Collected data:
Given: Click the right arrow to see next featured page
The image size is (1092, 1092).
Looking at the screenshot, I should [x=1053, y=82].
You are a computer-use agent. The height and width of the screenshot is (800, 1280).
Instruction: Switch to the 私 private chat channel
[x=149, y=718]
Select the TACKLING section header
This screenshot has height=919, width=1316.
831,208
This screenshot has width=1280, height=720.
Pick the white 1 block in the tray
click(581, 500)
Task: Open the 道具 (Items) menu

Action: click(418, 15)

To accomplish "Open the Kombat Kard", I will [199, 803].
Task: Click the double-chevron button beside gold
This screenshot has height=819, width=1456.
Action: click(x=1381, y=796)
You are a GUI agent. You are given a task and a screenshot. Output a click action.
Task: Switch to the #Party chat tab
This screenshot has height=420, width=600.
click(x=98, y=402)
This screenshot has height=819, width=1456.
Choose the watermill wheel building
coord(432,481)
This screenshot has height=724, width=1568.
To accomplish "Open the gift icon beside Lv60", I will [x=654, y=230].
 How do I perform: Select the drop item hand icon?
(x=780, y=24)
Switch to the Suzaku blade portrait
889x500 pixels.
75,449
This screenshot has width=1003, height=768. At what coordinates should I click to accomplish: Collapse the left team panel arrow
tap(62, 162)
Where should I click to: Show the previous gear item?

(EXERCISE REQUIREMENTS):
Pick out each line above that contains the word "Select", and copy those lines in full.

(ANSWER TO THIS PROBLEM):
Select the TACKLING section header
 How do I perform: Select the drop item hand icon?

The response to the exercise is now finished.